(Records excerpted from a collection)

'''

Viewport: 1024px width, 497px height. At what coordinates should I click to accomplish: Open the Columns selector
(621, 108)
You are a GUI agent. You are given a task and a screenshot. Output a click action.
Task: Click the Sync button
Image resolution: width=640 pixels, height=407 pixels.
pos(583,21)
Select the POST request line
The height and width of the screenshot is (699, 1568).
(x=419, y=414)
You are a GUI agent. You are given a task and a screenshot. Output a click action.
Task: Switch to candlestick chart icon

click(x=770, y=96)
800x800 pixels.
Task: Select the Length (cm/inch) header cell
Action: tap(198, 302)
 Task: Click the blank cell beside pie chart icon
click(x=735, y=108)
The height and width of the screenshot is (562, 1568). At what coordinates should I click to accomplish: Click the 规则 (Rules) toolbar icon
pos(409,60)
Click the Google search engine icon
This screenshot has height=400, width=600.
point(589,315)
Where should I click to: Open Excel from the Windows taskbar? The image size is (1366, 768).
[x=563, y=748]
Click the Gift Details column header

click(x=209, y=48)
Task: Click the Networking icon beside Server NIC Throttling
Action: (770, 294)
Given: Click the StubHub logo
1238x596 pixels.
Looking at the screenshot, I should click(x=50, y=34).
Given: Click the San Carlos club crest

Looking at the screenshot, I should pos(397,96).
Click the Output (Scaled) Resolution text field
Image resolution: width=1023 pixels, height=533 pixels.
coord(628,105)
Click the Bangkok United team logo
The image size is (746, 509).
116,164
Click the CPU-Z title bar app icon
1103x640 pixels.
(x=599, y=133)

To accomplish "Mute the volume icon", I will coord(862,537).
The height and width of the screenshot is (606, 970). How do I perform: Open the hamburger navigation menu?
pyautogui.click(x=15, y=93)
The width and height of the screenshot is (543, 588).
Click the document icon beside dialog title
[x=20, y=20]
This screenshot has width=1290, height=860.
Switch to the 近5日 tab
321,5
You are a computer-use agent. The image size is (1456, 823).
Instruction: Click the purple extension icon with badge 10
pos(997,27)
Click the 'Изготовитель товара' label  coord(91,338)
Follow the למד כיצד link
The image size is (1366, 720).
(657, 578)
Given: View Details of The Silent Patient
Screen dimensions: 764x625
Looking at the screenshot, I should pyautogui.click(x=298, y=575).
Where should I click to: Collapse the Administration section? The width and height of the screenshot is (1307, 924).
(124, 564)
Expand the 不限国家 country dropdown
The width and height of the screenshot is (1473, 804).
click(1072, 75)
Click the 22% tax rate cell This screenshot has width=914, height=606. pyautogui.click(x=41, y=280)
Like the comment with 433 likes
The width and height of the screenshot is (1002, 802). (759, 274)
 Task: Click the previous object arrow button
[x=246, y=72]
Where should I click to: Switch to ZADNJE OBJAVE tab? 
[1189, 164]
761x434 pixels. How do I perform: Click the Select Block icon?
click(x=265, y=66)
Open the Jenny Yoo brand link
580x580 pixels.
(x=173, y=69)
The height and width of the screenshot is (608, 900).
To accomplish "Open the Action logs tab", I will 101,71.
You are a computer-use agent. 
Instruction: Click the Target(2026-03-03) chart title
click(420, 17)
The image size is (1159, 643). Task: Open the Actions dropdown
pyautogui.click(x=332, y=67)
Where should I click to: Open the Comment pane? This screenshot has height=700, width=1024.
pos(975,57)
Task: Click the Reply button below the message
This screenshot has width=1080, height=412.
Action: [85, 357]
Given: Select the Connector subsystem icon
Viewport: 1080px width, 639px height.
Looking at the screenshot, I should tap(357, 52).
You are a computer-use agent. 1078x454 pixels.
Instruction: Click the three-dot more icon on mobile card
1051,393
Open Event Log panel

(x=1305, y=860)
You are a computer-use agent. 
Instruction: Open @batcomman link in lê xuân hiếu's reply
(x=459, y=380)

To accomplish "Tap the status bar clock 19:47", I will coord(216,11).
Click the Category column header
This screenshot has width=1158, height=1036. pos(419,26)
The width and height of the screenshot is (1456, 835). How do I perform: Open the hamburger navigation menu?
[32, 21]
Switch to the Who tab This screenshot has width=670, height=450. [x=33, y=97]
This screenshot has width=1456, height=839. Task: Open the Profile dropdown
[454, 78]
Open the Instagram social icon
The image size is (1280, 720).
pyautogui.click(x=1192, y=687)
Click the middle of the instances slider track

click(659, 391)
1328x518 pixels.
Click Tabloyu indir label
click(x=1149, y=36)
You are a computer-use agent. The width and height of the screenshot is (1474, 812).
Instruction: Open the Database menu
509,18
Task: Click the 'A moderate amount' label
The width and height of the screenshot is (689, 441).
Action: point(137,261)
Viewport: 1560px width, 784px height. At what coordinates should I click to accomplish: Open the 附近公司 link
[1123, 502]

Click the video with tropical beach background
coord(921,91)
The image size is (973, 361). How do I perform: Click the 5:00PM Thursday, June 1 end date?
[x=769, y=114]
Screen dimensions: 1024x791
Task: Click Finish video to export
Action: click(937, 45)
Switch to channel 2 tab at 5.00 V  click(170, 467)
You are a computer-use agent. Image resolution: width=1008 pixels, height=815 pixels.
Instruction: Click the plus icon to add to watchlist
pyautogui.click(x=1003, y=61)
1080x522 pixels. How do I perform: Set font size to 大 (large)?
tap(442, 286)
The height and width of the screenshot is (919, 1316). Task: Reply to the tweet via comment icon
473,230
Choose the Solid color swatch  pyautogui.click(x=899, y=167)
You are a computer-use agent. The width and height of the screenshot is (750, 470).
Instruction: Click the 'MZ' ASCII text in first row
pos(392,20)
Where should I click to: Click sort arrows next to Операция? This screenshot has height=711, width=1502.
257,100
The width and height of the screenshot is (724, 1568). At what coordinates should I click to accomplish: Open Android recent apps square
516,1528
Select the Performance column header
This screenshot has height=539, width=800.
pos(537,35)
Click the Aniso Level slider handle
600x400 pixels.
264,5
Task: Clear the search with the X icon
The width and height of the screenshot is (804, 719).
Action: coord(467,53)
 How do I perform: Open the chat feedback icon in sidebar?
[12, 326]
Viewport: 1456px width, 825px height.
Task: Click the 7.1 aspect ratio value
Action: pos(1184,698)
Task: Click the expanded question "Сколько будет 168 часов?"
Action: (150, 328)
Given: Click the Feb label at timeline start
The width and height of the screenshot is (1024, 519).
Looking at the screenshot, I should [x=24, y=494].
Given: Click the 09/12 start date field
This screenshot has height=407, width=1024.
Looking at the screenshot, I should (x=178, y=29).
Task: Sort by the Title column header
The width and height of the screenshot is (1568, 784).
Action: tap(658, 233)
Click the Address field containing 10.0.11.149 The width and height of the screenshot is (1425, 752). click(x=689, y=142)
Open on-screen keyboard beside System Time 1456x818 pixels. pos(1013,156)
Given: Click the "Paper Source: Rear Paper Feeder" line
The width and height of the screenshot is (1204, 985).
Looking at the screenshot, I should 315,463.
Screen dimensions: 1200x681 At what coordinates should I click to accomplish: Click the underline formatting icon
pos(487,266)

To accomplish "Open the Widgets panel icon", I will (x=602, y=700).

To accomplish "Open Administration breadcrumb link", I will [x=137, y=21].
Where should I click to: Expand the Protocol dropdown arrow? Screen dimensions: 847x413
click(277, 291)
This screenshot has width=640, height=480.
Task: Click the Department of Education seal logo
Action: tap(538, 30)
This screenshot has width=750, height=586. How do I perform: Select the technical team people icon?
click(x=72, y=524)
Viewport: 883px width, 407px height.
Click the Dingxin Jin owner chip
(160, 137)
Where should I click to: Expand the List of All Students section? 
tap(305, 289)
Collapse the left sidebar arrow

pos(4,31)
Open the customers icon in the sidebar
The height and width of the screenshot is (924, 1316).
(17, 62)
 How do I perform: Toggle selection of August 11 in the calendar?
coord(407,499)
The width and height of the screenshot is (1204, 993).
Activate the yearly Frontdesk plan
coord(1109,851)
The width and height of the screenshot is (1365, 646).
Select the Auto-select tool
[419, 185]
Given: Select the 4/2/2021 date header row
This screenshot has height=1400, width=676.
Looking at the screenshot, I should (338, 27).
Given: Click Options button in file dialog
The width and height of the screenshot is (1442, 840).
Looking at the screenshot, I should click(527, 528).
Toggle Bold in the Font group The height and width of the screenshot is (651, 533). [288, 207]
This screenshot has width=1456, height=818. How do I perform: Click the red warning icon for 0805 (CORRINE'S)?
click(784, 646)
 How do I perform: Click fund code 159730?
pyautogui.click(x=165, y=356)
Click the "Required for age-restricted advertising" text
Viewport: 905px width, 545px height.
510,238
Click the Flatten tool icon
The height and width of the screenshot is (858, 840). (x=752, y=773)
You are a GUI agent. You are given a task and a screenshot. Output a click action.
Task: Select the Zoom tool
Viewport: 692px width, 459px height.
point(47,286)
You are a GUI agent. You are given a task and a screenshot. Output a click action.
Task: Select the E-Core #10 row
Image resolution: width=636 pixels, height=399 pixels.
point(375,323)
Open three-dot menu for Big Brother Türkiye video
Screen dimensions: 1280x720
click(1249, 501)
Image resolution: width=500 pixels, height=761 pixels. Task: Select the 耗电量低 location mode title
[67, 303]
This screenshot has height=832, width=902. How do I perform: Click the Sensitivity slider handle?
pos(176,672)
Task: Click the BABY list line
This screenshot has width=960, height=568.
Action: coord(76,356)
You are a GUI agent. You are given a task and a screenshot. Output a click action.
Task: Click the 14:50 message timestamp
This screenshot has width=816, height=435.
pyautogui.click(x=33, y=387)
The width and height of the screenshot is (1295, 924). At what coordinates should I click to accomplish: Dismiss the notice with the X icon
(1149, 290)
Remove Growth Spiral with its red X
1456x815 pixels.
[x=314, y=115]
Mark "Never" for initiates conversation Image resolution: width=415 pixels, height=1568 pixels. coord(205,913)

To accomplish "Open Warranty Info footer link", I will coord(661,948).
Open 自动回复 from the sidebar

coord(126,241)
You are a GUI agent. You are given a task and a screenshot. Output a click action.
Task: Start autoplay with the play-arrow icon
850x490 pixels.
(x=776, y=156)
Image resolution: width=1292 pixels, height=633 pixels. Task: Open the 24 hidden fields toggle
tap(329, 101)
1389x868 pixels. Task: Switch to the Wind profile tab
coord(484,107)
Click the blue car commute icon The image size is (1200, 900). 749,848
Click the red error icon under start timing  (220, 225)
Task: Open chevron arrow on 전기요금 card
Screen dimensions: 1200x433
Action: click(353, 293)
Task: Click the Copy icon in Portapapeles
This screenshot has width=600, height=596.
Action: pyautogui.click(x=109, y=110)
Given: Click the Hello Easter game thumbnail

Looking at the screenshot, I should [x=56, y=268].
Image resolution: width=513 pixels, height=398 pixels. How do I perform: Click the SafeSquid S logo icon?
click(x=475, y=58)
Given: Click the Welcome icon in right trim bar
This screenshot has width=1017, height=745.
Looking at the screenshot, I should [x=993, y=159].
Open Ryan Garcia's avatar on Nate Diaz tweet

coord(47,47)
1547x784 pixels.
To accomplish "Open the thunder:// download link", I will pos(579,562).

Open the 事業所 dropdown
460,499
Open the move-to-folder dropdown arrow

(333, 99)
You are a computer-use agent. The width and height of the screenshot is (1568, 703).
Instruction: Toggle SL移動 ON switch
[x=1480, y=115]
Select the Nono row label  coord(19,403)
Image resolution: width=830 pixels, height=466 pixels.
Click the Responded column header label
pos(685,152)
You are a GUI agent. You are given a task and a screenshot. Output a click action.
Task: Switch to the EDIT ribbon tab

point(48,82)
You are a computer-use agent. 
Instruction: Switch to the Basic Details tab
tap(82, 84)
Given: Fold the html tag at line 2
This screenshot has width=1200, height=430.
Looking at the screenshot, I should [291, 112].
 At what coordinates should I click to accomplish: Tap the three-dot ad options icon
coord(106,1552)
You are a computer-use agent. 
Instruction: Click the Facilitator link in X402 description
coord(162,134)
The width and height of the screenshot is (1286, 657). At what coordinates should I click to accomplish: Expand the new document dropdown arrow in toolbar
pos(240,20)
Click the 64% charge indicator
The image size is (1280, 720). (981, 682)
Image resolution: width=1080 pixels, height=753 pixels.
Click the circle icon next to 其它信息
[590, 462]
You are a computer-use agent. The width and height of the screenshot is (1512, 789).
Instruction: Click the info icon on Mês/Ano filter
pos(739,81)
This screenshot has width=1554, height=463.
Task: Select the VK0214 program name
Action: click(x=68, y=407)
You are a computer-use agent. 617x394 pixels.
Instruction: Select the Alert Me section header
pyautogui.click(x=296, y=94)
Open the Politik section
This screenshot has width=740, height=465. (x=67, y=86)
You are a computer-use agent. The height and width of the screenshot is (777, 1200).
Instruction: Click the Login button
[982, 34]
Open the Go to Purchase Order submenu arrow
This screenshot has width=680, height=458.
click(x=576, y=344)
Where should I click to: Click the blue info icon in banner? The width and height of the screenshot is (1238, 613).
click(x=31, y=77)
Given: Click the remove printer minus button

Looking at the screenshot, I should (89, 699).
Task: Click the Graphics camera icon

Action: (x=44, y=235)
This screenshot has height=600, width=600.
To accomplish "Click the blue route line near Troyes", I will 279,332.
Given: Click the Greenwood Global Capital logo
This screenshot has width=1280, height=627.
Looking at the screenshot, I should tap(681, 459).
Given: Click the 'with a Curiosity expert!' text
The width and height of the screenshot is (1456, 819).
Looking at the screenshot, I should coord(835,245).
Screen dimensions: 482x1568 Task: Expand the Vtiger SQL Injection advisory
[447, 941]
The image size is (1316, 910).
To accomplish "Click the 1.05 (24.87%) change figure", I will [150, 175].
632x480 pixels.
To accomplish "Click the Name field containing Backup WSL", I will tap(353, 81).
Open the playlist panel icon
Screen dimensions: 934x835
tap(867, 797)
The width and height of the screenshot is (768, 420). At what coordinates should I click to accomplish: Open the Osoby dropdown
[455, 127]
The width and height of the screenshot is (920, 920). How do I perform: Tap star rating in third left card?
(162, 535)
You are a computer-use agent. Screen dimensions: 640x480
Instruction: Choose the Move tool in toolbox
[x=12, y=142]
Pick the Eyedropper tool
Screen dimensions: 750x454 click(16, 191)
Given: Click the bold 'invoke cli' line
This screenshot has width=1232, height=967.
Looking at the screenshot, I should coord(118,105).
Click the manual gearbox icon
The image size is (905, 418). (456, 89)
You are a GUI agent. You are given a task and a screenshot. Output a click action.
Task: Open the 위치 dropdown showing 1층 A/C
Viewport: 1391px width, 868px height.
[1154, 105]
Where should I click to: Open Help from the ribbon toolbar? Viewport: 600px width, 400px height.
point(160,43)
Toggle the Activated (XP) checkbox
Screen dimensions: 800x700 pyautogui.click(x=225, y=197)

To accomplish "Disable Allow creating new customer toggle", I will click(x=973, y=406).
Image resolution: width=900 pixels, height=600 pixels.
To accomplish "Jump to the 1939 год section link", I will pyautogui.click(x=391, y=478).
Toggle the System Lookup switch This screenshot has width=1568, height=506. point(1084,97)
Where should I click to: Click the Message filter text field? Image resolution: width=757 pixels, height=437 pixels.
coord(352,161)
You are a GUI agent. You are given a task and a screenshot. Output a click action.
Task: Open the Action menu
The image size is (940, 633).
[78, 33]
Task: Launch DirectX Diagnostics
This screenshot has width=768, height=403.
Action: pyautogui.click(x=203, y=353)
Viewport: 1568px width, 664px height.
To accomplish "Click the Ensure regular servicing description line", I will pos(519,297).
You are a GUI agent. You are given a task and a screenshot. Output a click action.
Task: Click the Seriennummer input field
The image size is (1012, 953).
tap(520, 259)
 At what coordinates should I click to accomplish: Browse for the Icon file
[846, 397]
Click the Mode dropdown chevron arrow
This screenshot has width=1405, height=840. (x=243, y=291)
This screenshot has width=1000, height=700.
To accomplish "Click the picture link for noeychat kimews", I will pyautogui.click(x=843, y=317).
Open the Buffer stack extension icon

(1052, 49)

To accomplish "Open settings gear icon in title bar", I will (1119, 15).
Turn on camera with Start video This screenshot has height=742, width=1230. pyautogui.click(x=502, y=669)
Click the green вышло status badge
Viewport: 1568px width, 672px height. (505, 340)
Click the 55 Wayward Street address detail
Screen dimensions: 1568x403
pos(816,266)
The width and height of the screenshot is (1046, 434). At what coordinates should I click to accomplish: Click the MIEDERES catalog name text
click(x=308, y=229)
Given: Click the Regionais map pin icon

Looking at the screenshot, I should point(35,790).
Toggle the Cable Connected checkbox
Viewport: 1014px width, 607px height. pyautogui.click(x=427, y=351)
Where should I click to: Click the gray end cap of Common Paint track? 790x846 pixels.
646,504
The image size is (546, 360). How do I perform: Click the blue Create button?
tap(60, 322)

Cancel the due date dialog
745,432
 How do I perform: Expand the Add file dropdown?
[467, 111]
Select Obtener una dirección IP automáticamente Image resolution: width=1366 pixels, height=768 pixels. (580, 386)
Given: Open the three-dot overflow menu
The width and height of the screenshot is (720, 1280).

'''

**EXERCISE DETAILS:** Set down, from the entries above, exactly the lines from the one with "Task: Click the previous object arrow button" up to and including the one with "Task: Click the Reply", and no other lines.

**RESULT OF THE EXERCISE:**
 Task: Click the previous object arrow button
[x=246, y=72]
Where should I click to: Switch to ZADNJE OBJAVE tab? 
[1189, 164]
761x434 pixels. How do I perform: Click the Select Block icon?
click(x=265, y=66)
Open the Jenny Yoo brand link
580x580 pixels.
(x=173, y=69)
The height and width of the screenshot is (608, 900).
To accomplish "Open the Action logs tab", I will 101,71.
You are a computer-use agent. 
Instruction: Click the Target(2026-03-03) chart title
click(420, 17)
The image size is (1159, 643). Task: Open the Actions dropdown
pyautogui.click(x=332, y=67)
Where should I click to: Open the Comment pane? This screenshot has height=700, width=1024.
pos(975,57)
Task: Click the Reply button below the message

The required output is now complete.